Dalla valle principale si diramano importanti valloni laterali come il vallone dell’Arma, il vallone di Sant’Anna di Vinadio e il vallone dei Bagni di Vinadio.
La formazione della collina del “Podio” è strettamente legata all’evoluzione della Valle Stura, modellata dall’azione combinata delle forze tettoniche e dei processi erosivi e si sviluppa su un substrato costituito da rocce sedimentarie (calcari e dolomia) e metamorfiche (gneiss e scisti).

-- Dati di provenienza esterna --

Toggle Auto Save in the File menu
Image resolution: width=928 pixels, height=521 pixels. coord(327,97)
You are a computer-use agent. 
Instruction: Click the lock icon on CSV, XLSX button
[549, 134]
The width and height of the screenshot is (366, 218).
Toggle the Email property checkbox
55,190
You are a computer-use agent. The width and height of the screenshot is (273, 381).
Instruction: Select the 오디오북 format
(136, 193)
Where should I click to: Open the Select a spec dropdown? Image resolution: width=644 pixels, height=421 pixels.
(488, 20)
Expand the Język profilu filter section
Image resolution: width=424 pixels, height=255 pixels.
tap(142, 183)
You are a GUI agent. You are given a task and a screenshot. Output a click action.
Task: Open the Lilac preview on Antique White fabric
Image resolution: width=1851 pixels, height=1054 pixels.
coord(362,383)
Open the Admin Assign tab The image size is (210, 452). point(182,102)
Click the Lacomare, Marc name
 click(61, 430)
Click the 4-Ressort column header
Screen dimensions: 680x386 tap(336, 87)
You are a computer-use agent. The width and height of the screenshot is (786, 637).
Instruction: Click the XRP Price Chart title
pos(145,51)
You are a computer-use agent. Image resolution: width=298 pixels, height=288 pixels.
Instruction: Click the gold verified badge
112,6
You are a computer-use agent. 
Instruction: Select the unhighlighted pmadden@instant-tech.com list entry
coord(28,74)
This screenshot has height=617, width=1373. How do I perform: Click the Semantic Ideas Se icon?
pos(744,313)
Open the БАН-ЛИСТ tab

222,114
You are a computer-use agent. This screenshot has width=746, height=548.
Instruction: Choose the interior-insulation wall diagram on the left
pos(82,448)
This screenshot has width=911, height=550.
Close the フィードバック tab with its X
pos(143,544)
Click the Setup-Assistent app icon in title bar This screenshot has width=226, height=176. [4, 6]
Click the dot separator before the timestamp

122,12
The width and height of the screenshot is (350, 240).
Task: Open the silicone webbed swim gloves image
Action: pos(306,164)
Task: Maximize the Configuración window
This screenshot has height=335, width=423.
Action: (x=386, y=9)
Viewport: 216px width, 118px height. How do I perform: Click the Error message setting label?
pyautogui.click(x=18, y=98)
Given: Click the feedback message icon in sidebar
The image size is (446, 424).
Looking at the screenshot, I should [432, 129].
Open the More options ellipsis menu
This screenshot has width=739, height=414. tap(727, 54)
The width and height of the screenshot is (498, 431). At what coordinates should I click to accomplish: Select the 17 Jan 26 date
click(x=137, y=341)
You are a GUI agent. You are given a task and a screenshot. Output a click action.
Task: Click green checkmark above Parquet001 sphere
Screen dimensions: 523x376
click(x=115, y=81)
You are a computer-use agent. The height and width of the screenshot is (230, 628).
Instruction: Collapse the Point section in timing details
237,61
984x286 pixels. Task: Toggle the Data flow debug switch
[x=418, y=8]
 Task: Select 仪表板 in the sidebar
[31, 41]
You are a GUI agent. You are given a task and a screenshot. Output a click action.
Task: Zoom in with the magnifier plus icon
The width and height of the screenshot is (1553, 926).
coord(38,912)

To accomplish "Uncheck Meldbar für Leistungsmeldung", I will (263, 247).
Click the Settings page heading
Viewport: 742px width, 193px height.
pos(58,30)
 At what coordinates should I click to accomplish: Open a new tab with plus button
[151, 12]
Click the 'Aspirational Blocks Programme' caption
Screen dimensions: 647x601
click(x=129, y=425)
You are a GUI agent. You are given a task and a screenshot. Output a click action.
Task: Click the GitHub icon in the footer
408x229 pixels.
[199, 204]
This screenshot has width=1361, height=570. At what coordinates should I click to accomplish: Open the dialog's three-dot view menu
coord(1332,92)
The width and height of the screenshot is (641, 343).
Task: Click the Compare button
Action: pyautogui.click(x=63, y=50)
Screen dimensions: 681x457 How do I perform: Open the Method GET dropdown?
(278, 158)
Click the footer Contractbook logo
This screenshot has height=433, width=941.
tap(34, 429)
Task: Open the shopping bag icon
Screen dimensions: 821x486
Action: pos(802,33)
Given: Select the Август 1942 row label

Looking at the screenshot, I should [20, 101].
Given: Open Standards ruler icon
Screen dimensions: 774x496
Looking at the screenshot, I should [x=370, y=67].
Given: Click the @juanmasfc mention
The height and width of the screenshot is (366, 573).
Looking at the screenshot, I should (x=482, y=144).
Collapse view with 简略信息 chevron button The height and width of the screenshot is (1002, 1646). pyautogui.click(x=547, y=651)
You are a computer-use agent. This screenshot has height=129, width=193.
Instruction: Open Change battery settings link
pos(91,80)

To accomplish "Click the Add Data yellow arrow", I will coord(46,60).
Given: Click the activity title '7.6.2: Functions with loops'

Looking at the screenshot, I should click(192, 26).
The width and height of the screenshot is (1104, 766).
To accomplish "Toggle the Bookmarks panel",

Dinamiche di modellamento del territorio
Negli ultimi 2,5 milioni di anni i ghiacciai alpini hanno modellato la valle Stura nel tipico profilo a U. All’incontro fra il ghiacciaio principale della valle Stura con quello del vallone dell’Arma, nella zona dove oggi sorge Demonte, si trova il “verrou” glaciale del Podio, che presenta due punte.
I “verrous” glaciali sono rilievi formati da rocce molto resistenti: quando un ghiacciaio vi passa sopra, leviga il lato di provenienza del ghiaccio e la parte sommitale, mentre lascia irregolare la superficie a valle. Circa 20.000 anni fa, la collina era ricoperta da ca. 500 metri di ghiaccio.
Con il ritiro dei ghiacci i processi fluviali hanno preso il sopravvento. L’azione del Fiume Stura e dei suoi affluenti hanno contribuito alla formazione di terrazzi fluviali, di profonde gole e di depositi alluvionali, che hanno modellato il paesaggio e condizionato l’evoluzione degli insediamenti umani.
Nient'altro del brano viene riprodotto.